**Data shown**
==============================

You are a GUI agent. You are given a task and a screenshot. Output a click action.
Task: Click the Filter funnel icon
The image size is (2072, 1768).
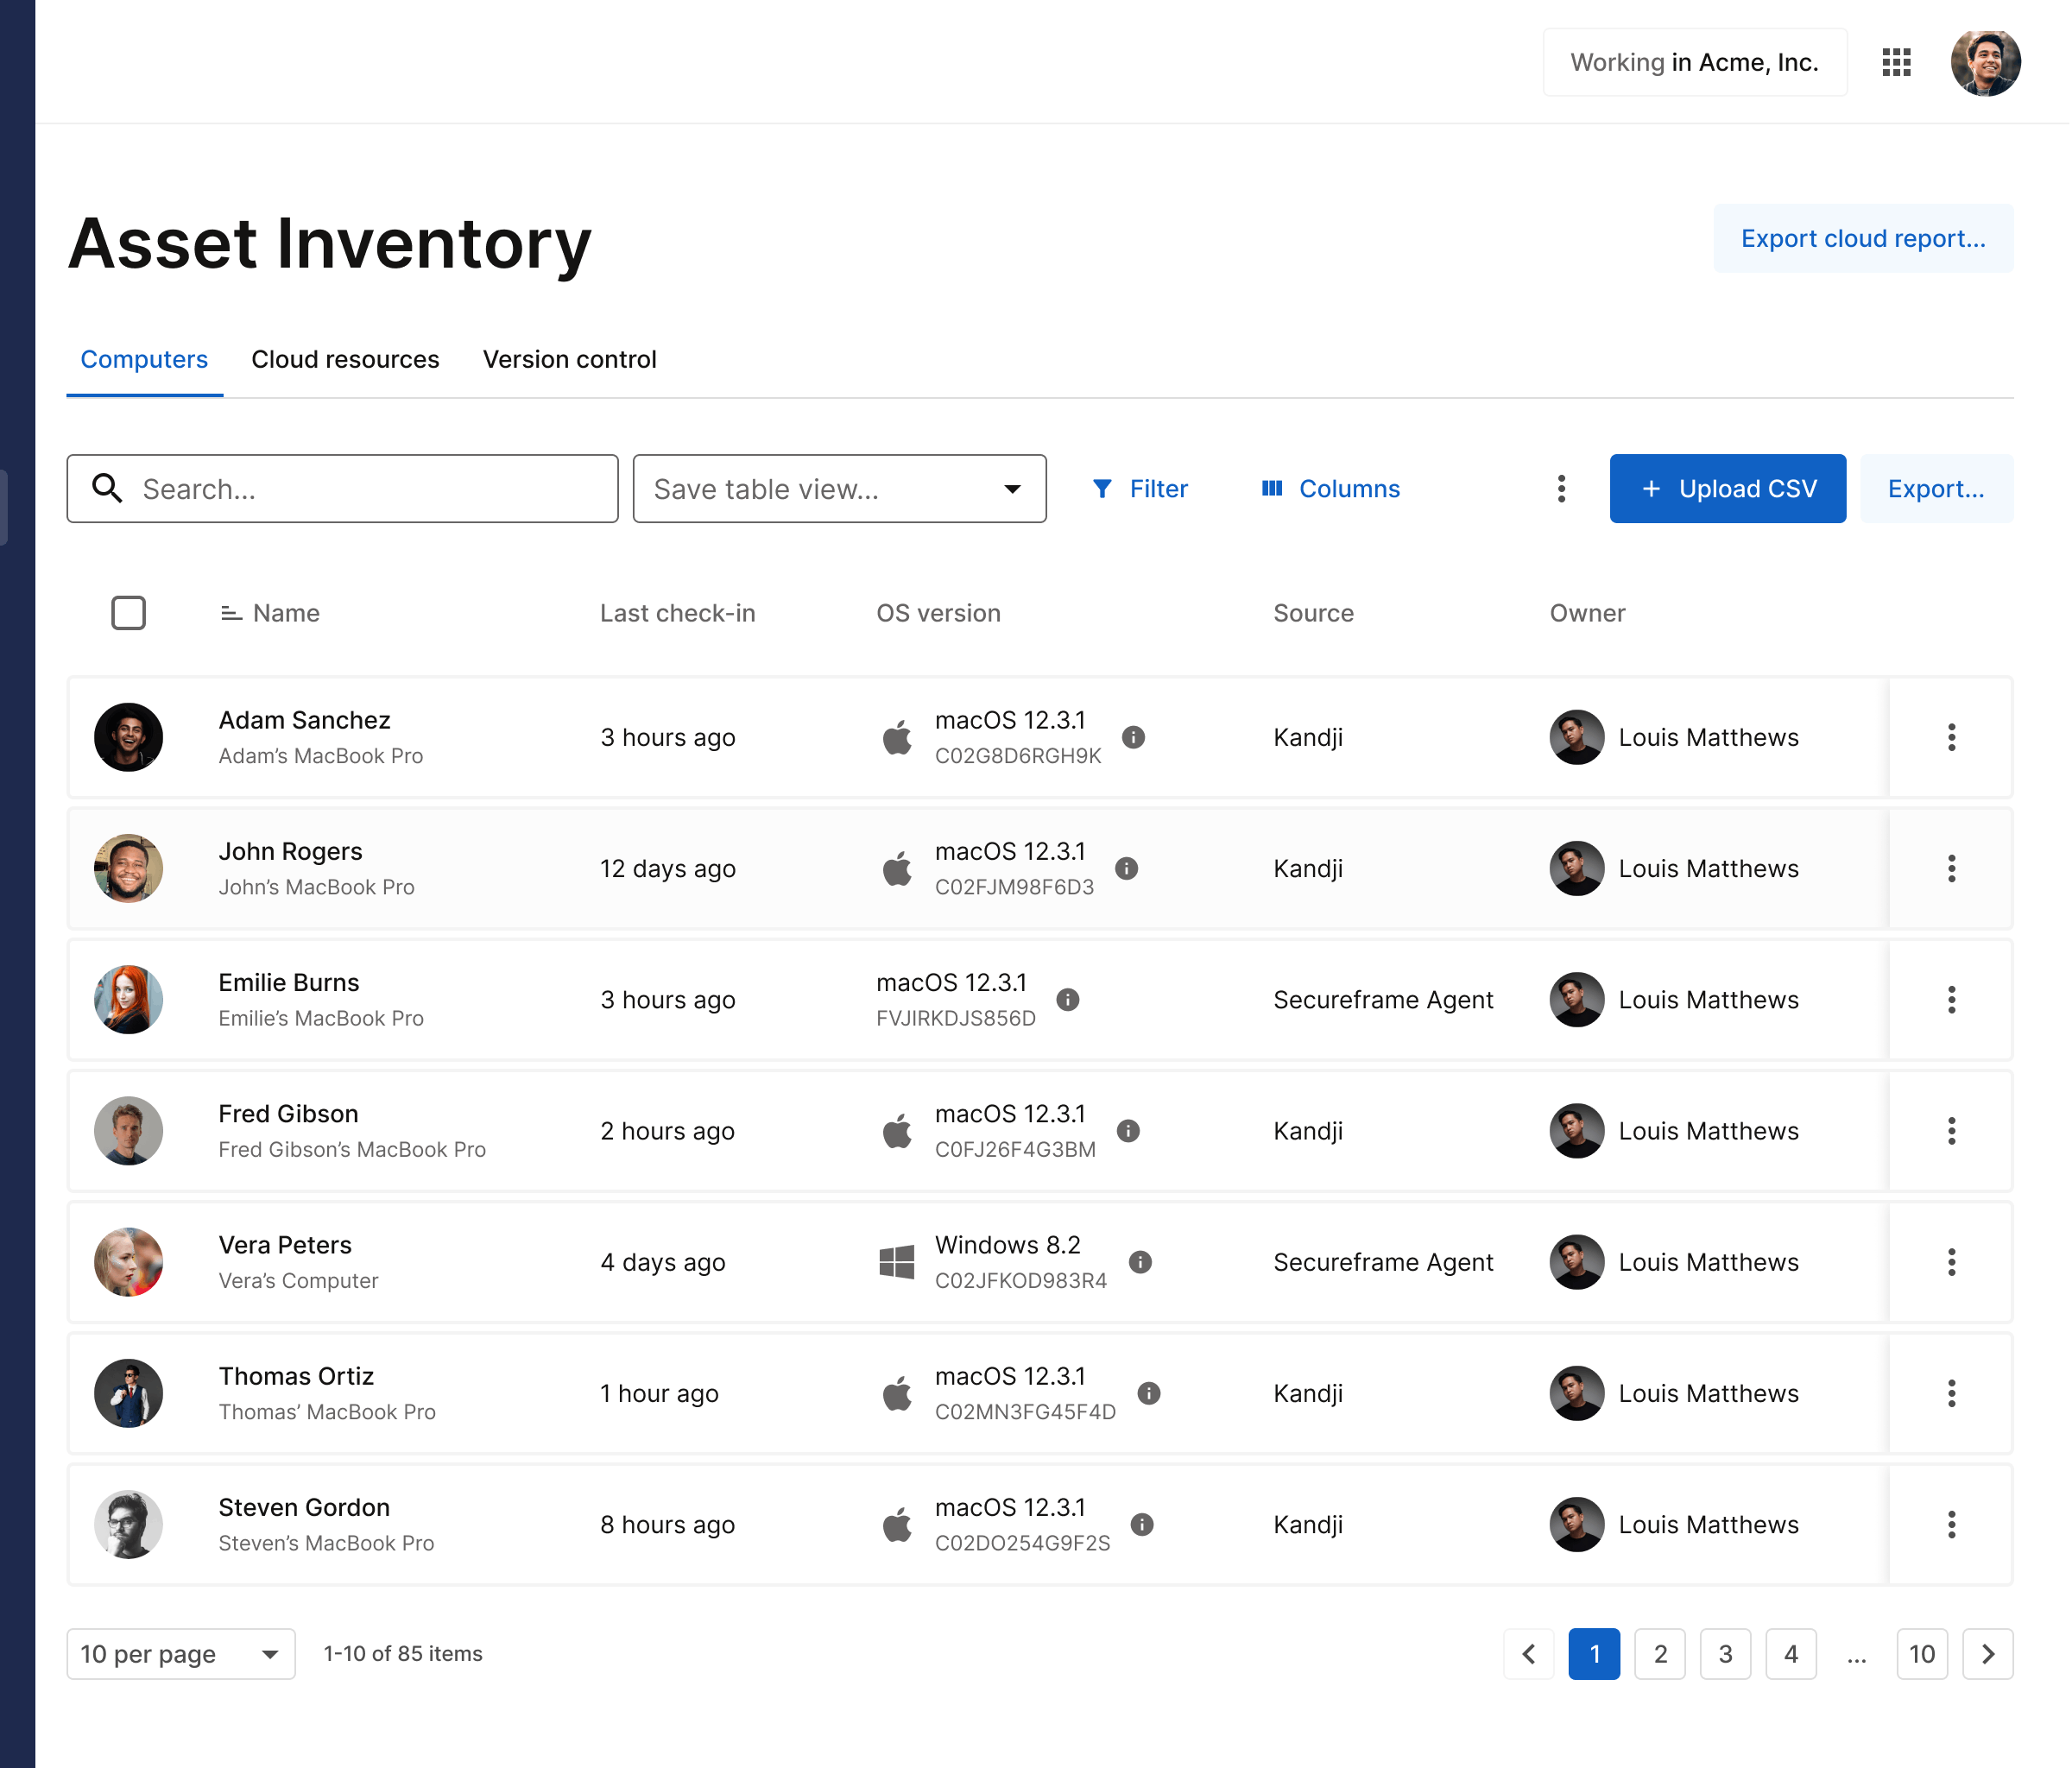pyautogui.click(x=1101, y=489)
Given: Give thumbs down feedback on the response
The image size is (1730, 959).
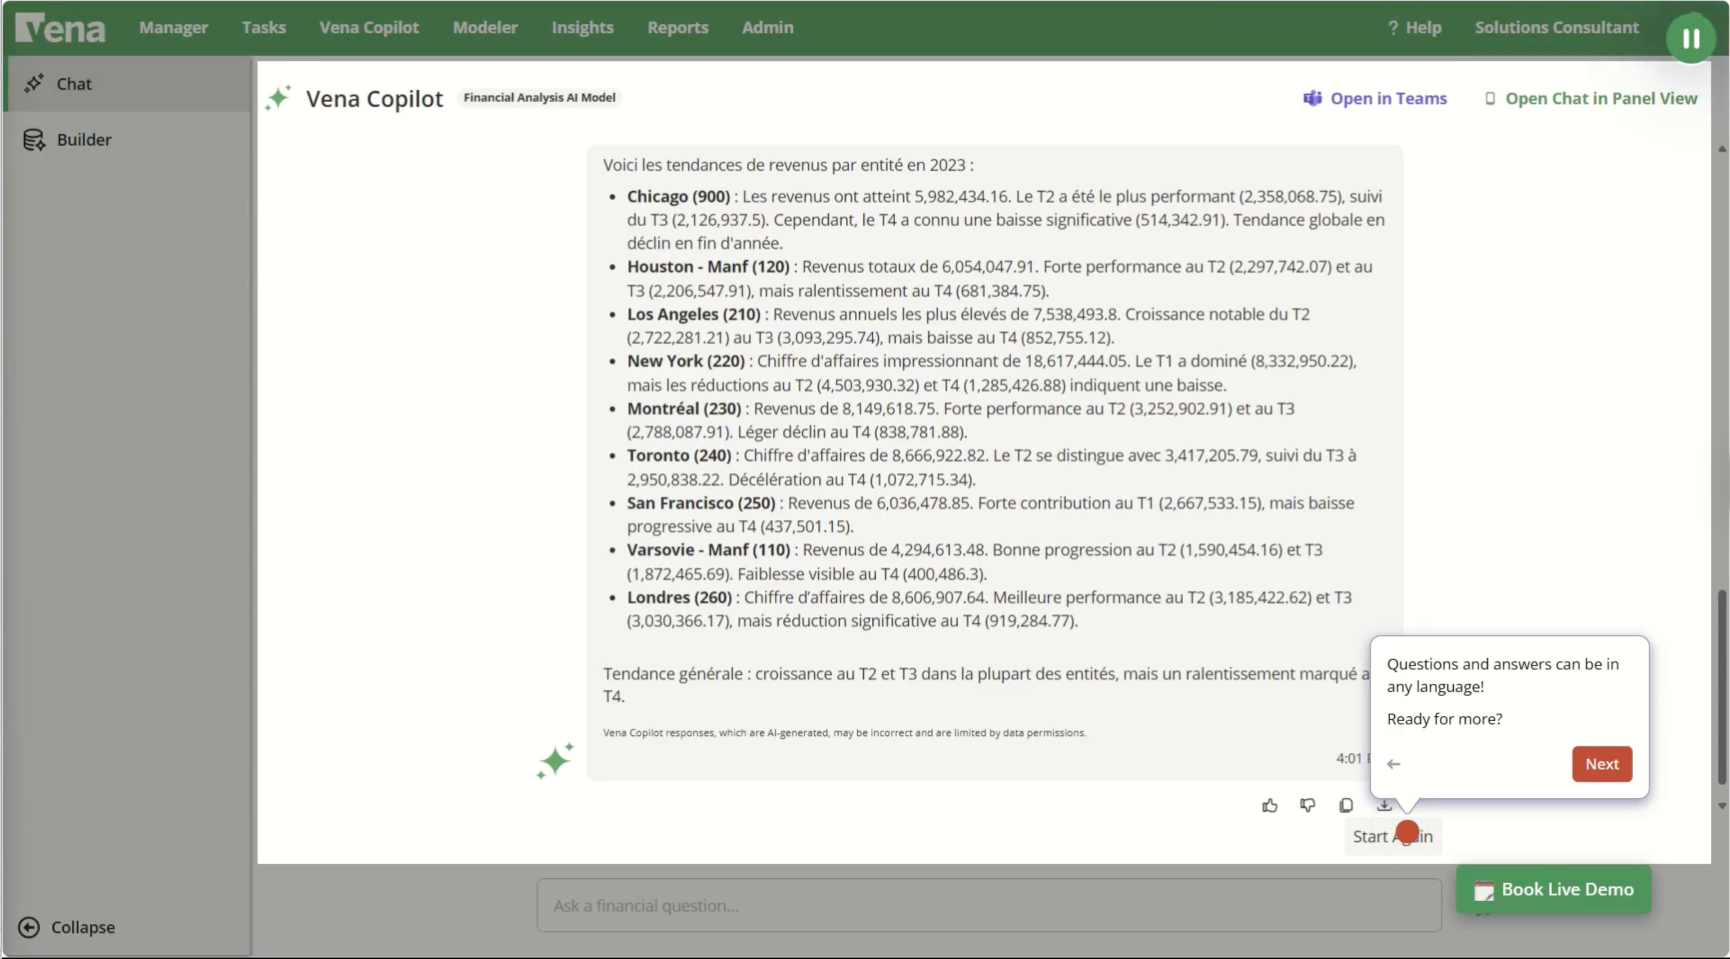Looking at the screenshot, I should pos(1308,806).
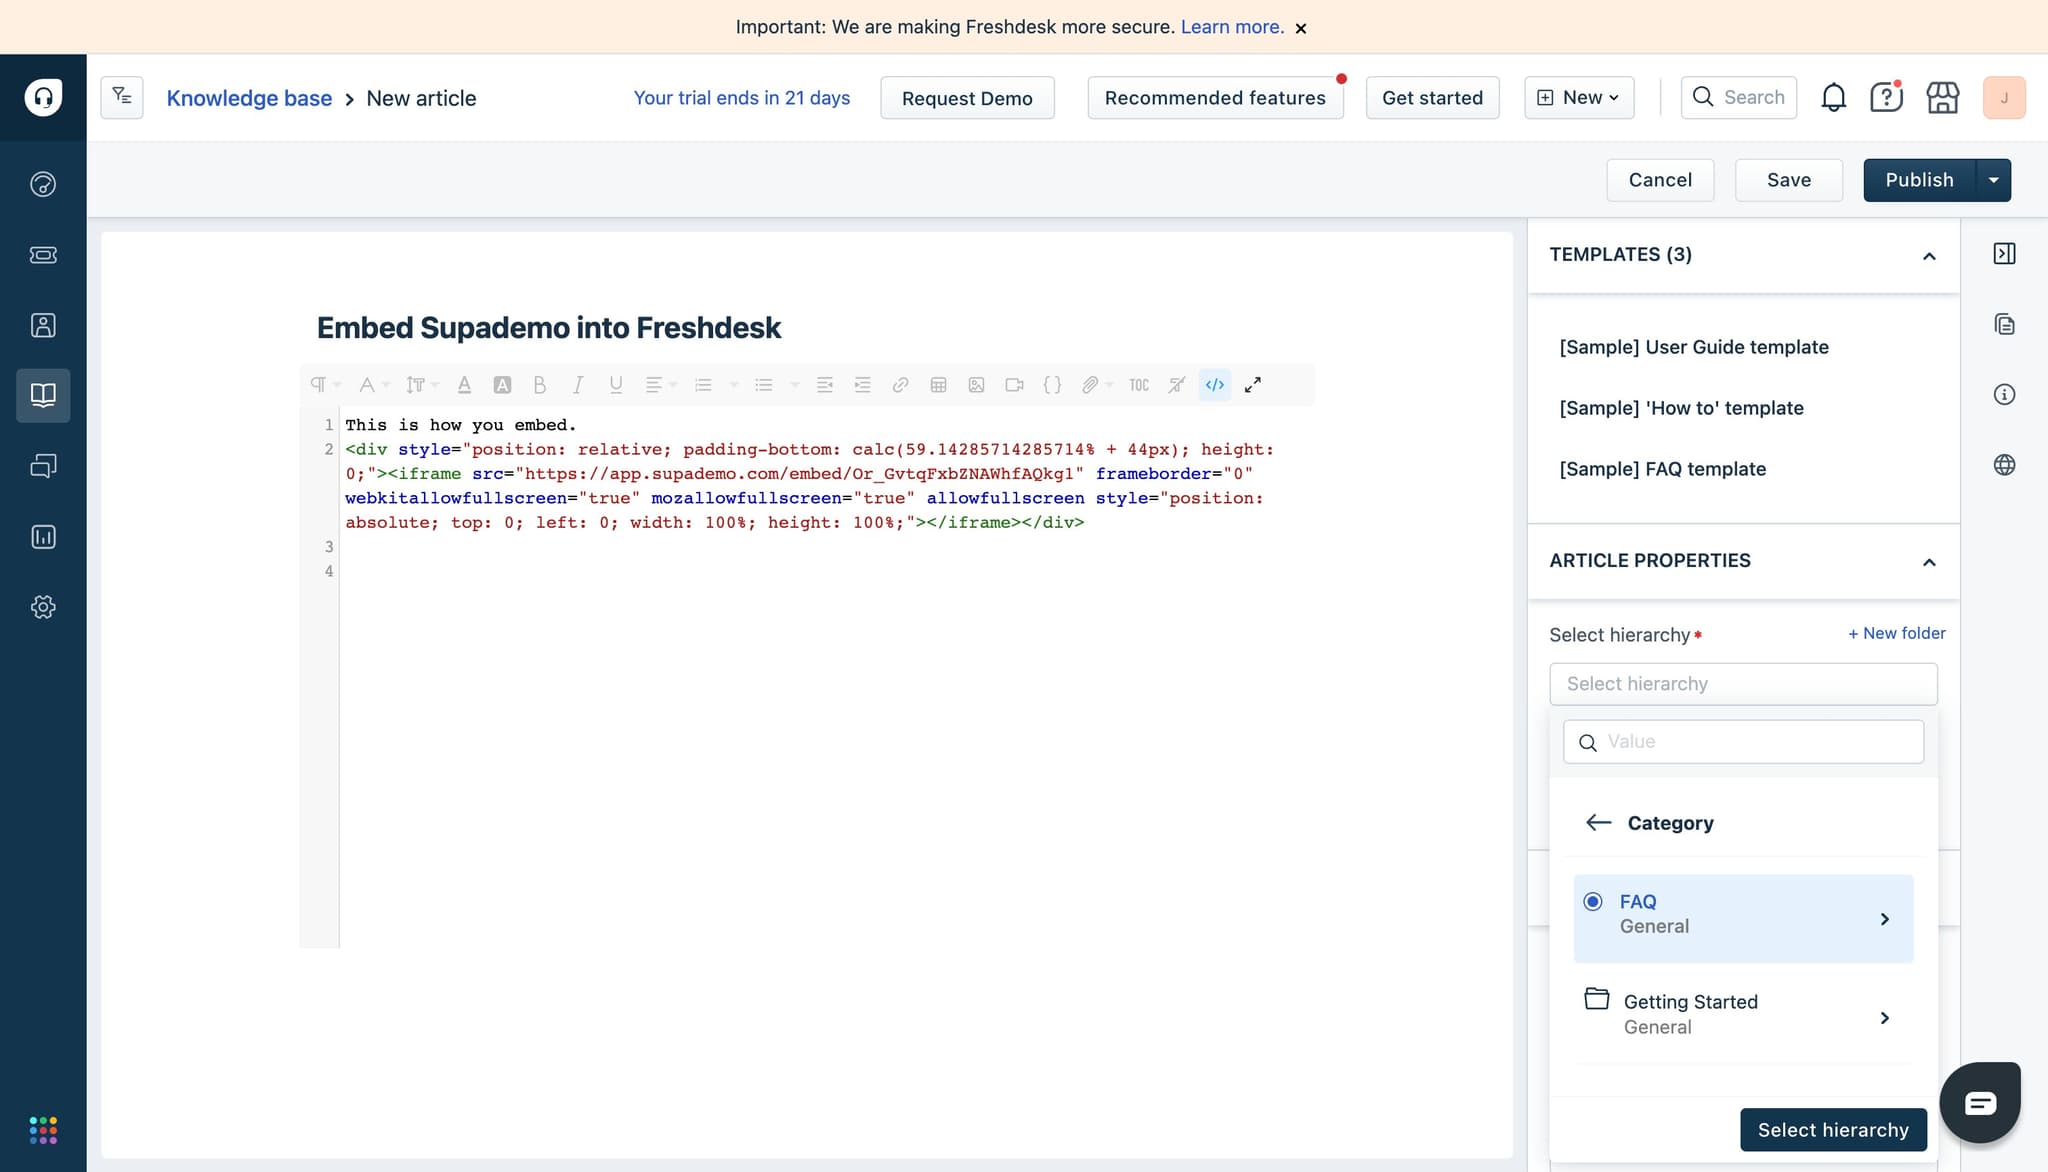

==============================

**Exercise brief**
Only the lines from the beginning of the listing through the line with "Given: Give thumbs", both ends included, are to be repeated exactly; pictures stay out.

**Response for this exercise**
You are a GUI agent. You are given a task and a screenshot. Output a click action.
Task: Click the Filter funnel icon
The image size is (2072, 1768).
pyautogui.click(x=1101, y=489)
Given: Give thumbs down feedback on the response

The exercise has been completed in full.